- Born: 1962 Yerköy district, Yozgat Province, Turkey
- Died: 4 March 2021 (aged 58) Bitlis province, Turkey
- Allegiance: Turkey
- Branch: Turkish Land Forces
- Service years: 1982–2021
- Rank: Lieutenant General
- Commands: 1st Mechanized Infantry Brigade (2010–2012); 6th Mechanized Infantry Division (2015–2016); 8th Corps (2017–2021);
- Conflicts: Kurdish–Turkish conflict; 2016 Turkish coup d'état attempt;

= Osman Erbaş =

Turkish Army general (1962–2021)

Lieutenant General Osman Erbaş (20 March 1962 – 4 March 2021) was a Turkish army officer. He was a keen proponent of the use of unmanned aerial vehicles by the Turkish Army in anti-terrorism operations. In 2015 he was appointed commander of the 6th Mechanized Infantry Division and ordered his officers to remain loyal during the 15 July 2016 Turkish coup d'état attempt. Erbaş later testified as a witness at the trial of soldiers accused of joining the coup attempt. In 2017 he was appointed to command 8th Corps and while serving in this role was killed in a helicopter crash in 2021.

== Early career ==
Osman Erbaş was born in Saray village in the Yerköy district of Yozgat Province, Turkey on 20 March 1962. He was the only son in his family and left his home at the age of 17. Erbaş graduated from the Turkish Military Academy (Kara Harp Okulu) in 1983, the Army War College (Kara Harp Akademisi) in 1997 and the Armed Forces College (Silahlı Kuvvetler Akademisi) in 2000.

== As a general officer ==
In 2008, Erbaş was promoted to the rank of brigadier general and was appointed to a role in the Ministry of National Defense's inspection department. In 2010, he was appointed commander of the 1st Mechanized Infantry Brigade. Erbaş was a keen proponent of unmanned aerial vehicles and brought in comprehensive training in their use in anti-terrorism operations for the men in his brigade.

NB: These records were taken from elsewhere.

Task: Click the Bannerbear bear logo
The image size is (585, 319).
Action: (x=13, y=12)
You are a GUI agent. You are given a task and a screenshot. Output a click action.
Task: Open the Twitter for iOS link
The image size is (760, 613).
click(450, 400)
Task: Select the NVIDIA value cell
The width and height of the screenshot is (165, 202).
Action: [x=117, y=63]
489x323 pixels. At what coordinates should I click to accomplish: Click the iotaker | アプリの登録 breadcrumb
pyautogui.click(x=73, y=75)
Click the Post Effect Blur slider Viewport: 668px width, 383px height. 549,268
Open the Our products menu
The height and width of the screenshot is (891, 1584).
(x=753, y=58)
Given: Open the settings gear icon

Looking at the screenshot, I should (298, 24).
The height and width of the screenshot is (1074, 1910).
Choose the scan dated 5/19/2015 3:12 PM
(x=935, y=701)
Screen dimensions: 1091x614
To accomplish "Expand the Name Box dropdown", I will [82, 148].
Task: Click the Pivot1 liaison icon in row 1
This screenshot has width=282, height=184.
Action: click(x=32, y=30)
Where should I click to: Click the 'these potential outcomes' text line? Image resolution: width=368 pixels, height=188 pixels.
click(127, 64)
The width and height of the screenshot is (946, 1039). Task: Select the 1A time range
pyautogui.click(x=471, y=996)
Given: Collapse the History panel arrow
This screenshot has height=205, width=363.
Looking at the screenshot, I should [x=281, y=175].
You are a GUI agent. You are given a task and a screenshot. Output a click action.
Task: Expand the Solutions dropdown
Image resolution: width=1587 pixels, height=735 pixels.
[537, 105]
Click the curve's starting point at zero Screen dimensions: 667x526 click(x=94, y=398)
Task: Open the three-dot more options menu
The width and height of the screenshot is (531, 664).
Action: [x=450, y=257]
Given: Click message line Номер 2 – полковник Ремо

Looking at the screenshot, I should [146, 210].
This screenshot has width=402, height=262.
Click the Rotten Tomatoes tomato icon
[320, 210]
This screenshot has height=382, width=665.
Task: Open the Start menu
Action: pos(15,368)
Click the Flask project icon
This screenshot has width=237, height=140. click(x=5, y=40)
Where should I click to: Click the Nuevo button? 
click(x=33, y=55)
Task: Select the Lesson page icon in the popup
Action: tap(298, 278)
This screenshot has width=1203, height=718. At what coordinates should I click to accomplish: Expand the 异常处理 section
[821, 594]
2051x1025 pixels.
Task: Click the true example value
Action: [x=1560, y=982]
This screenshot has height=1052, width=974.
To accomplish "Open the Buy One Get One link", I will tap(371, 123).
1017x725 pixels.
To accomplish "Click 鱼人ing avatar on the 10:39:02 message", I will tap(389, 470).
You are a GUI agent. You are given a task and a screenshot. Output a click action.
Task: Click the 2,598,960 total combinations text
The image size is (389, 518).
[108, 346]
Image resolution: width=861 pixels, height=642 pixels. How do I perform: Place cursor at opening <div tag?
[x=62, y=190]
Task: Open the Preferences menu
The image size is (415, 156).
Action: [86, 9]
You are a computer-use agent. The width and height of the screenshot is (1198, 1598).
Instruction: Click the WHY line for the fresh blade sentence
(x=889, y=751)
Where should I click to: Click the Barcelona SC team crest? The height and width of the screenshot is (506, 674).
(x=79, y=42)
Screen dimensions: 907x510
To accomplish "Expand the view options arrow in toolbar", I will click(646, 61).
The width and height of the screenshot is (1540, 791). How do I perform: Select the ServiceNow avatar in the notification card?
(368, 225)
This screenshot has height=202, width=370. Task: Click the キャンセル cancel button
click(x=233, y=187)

In 2012, he was promoted to major general and appointed head of army intelligence.

In 2015, Erbaş was appointed commander of the 6th Mechanized Infantry Division (the former 6th Corps (Turkey)). He was in this role during the 15 July 2016 Turkish coup d'état attempt and gave orders to his subordinates to resist the attempt. He afterwards attended ceremonies for those men of the security services who were killed in the coup attempt, stating that their killers "are not soldiers", but "murderers". Erbaş was a witness in the March 2017 trial of 35 former soldiers of the 106th Artillery Regiment who were accused of participating in the coup.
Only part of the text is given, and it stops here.